After falling as much as 232 points during the session, the Dow Jones Industrial Average ended at 16,197.35, down 175.99 points, or 1.1 percent.
The S&P 500 declined 16.40 points, or 0.9 percent, to 1,828.46, with the financial sector hardest hit and telecommunications the sole sector rising.
Shares of Herbalife fell more than 10 percent after Reuters reported a U.S. senator was calling for a probe of the nutrition company, which has been accused of running a pyramid scheme by hedge-fund manager William Ackman.
The Nasdaq shed 24.13 points, or 0.6 percent, to 4,218.87.
Netflix jumped after it forecast customer growth that beat expectations; McDonald's shares wavered after the fast-food chain and Dow component reported weaker-than-expected quarterly revenue.

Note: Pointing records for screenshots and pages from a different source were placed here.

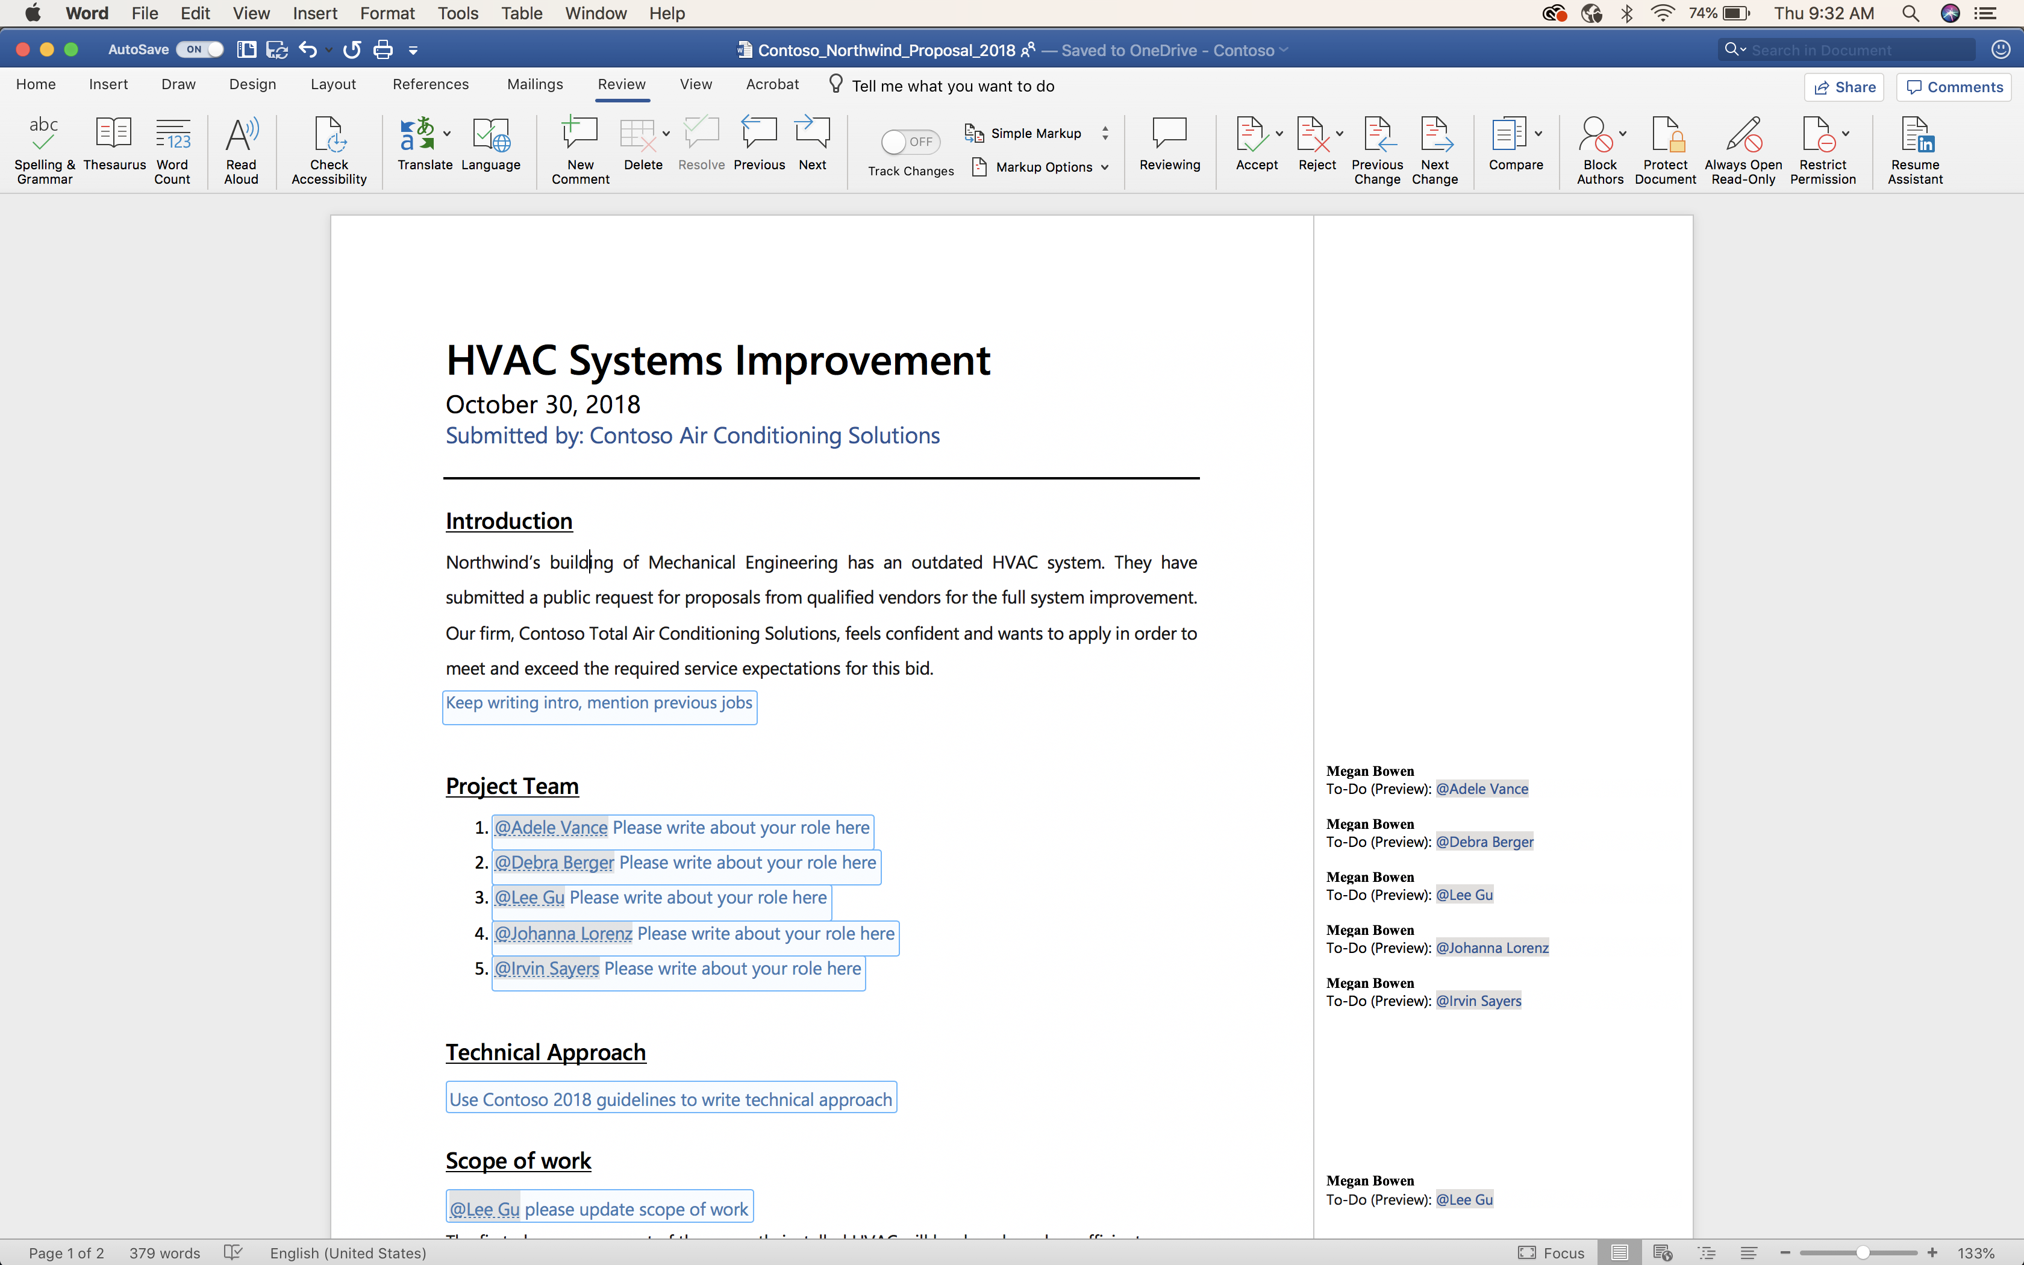Turn off the AutoSave switch
Viewport: 2024px width, 1265px height.
coord(200,49)
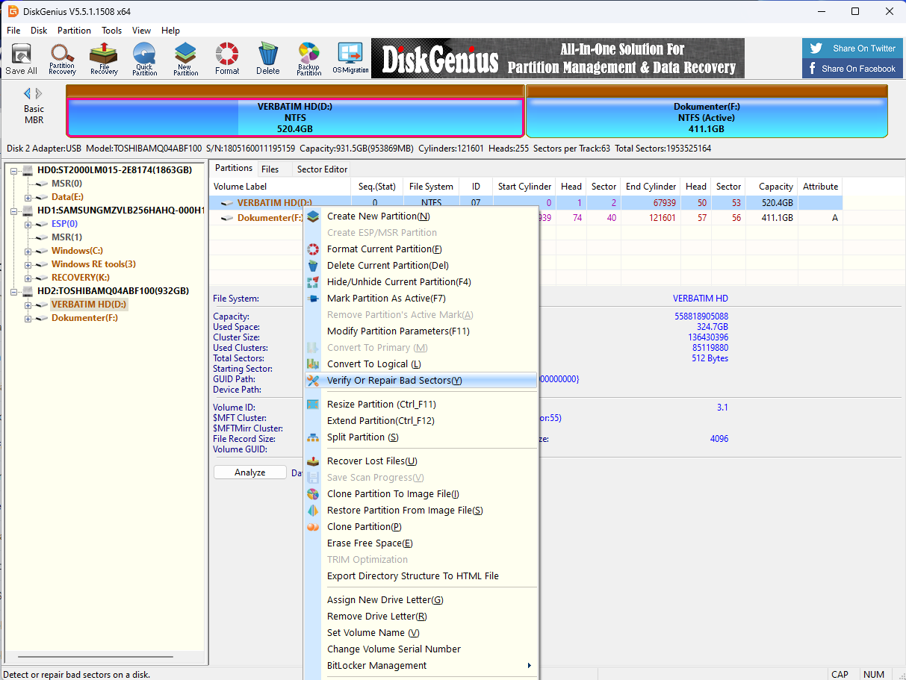Select Clone Partition To Image File
The width and height of the screenshot is (906, 680).
(x=393, y=494)
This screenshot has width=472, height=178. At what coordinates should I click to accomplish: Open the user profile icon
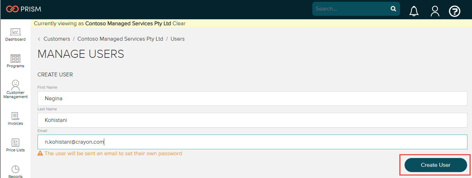tap(435, 11)
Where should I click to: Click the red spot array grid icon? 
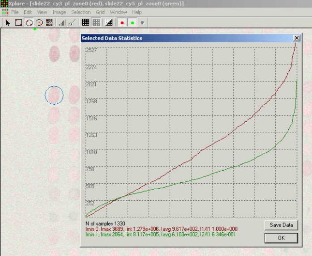pos(50,22)
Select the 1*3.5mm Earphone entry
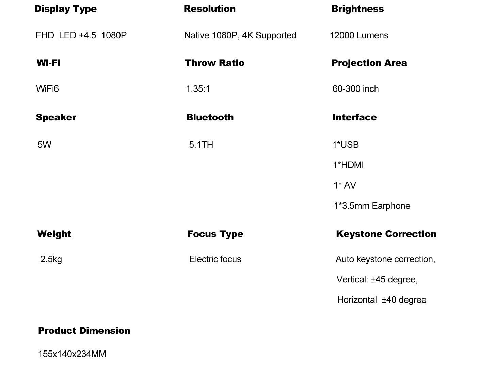Image resolution: width=479 pixels, height=392 pixels. pyautogui.click(x=372, y=206)
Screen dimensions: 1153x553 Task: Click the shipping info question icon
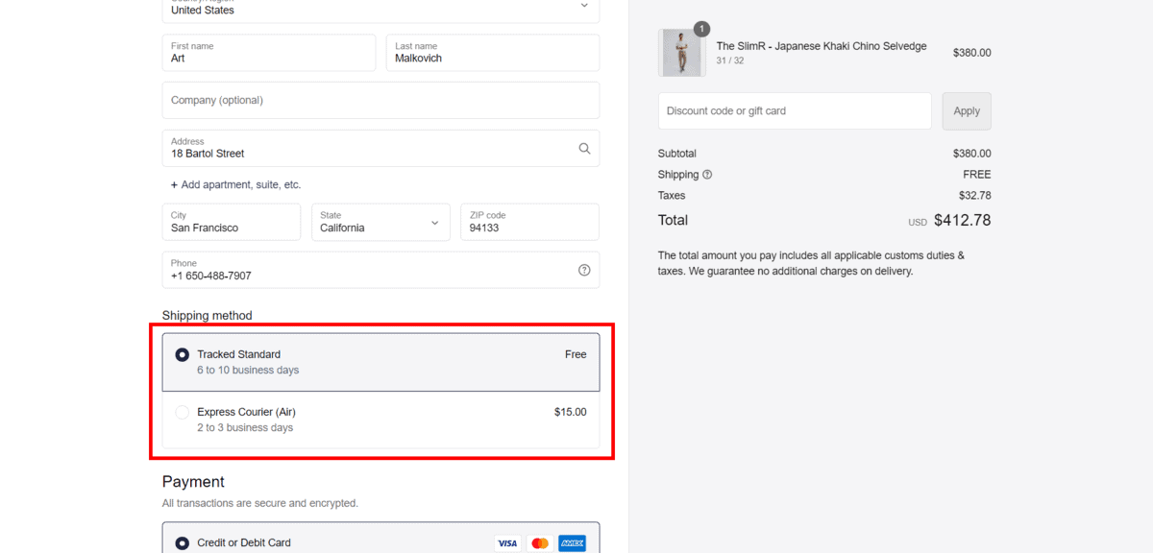click(707, 175)
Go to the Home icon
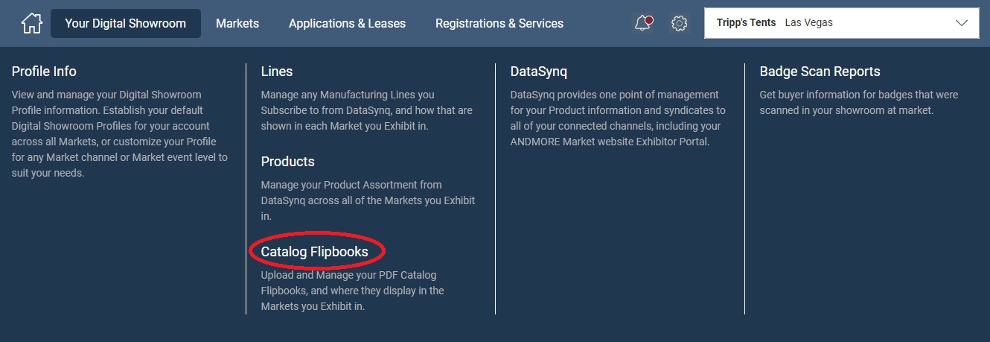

Beyond the Chinese news, Randy Frederick, managing director of active trading and derivatives at Charles Schwab, pointed to potential trouble brewing over the nation's borrowing ceiling as a possible trouble spot for Wall Street, saying February could prove to be "a rocky month."
In a letter to Congress, U.S. Treasury Secretary Jacob Lew on Wednesday urged lawmakers to raise the debt limit by Feb. 7 to provide "certainty and stability to the economy and financial markets."
The dollar held steady against other currencies and the 10-year Treasury yield dropped 9 basis points to 2.78 percent.
For every share falling, two rose on the New York Stock Exchange, where 780 million shares traded. Composite volume approached 4 billion.